▸ **WHAT THIS EXERCISE ASKS**:
(a) Answer these questions about the excerpt on the exclude expression:
(i) Which datatypes are left out when the minimums are computed?
(ii) What shape does the printed result have?
(iii) What caution does the excerpt give about unique_counts?
(b) How would you say this sentence from the excerpt on the exclude expression in Spanish: "With this, we can select all columns except columns of certain datatypes."
(c) Extend the excerpt on the exclude expression and unique counts, starting after its final sentence.

▸ **EXCERPT TO READ**:

^^^^

Using the exclude expression
Another handy trick is to use the exclude expression. With this, we can select all columns except columns of certain datatypes. For example:
df.select(
[
pl.exclude(pl.Utf8).max().suffix("_max"),
pl.exclude([pl.Utf8, pl.Boolean]).min().suffix("_min"),
]
).collect()
shape: (1, 7)
┌─────────────┬───────────────┬─────────────────────┬──────────────┬─────────────┬───────────────┬─────────────────────┐
│ col_int_max ┆ col_float_max ┆ col_date_max ┆ col_bool_max ┆ col_int_min ┆ col_float_min ┆ col_date_min │
│ --- ┆ --- ┆ --- ┆ --- ┆ --- ┆ --- ┆ --- │
│ i64 ┆ f64 ┆ datetime[ns] ┆ u32 ┆ i64 ┆ f64 ┆ datetime[ns] │
╞═════════════╪═══════════════╪═════════════════════╪══════════════╪═════════════╪═══════════════╪═════════════════════╡
│ 2 ┆ 20.0 ┆ 2020-05-01 00:00:00 ┆ 1 ┆ -2 ┆ -20.0 ┆ 2020-01-01 00:00:00 │
└─────────────┴───────────────┴─────────────────────┴──────────────┴─────────────┴───────────────┴─────────────────────┘
Unique counts
One caution: unique_counts results in Series of varying lengths.

^^^^

▸ **GIVEN ENTRIES**:

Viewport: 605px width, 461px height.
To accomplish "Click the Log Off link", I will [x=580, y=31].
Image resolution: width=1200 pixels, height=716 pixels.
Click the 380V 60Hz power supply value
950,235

^^^^

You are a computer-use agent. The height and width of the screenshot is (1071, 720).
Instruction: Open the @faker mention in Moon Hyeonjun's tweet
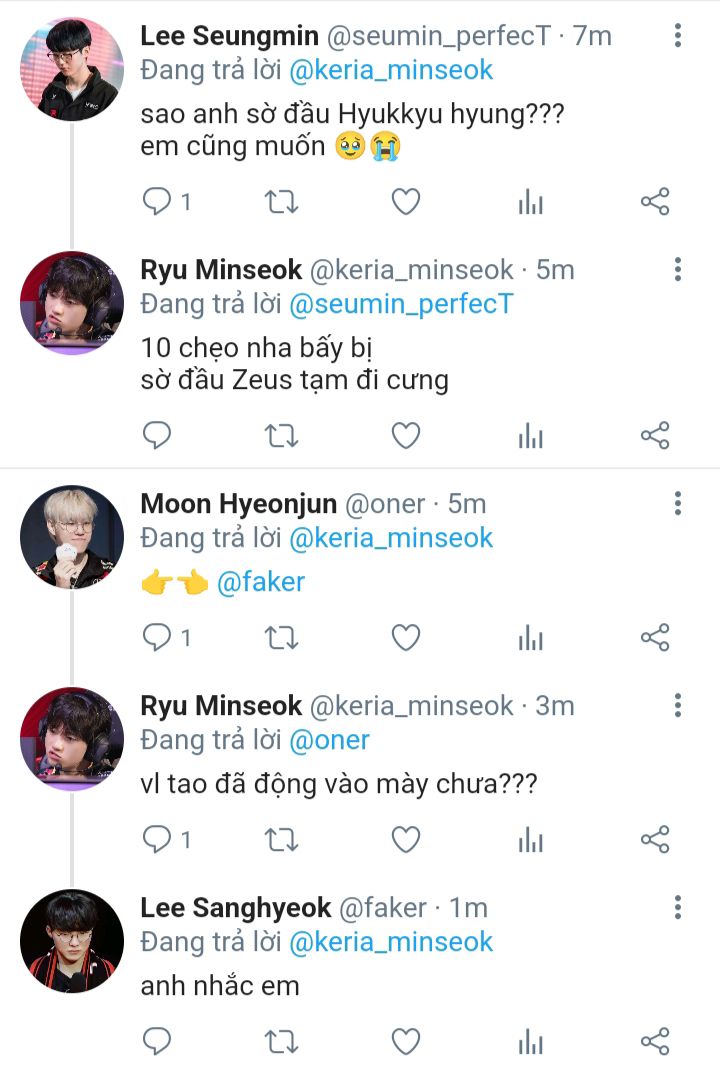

^^^^

▸ **WRITTEN ANSWERS**:
(a)
(i) pl.Utf8 and pl.Boolean
(ii) (1, 7)
(iii) It results in Series of varying lengths.

(b) Con esto, podemos seleccionar todas las columnas excepto las columnas de ciertos tipos de datos.

(c)
df.select(pl.col("col_int").unique_counts().prefix(
"__unique_count_")).collect()
shape: (3, 1)
┌────────────────────────┐
│ __unique_count_col_int │
│ --- │
│ u32 │
╞════════════════════════╡
│ 2 │
├╌╌╌╌╌╌╌╌╌╌╌╌╌╌╌╌╌╌╌╌╌╌╌╌┤
│ 1 │
├╌╌╌╌╌╌╌╌╌╌╌╌╌╌╌╌╌╌╌╌╌╌╌╌┤
│ 2 │
└────────────────────────┘
df.select(pl.col("col_float").unique_counts().prefix(
"__unique_count_")).collect()
shape: (4, 1)
┌──────────────────────────┐
│ __unique_count_col_float │
│ --- │
│ u32 │
╞══════════════════════════╡
│ 1 │
├╌╌╌╌╌╌╌╌╌╌╌╌╌╌╌╌╌╌╌╌╌╌╌╌╌╌┤
│ 1 │
├╌╌╌╌╌╌╌╌╌╌╌╌╌╌╌╌╌╌╌╌╌╌╌╌╌╌┤
│ 1 │
├╌╌╌╌╌╌╌╌╌╌╌╌╌╌╌╌╌╌╌╌╌╌╌╌╌╌┤
│ 2 │
└──────────────────────────┘
As such, these should not be combined into the same results. Each column/Series of a DataFrame must have the same length.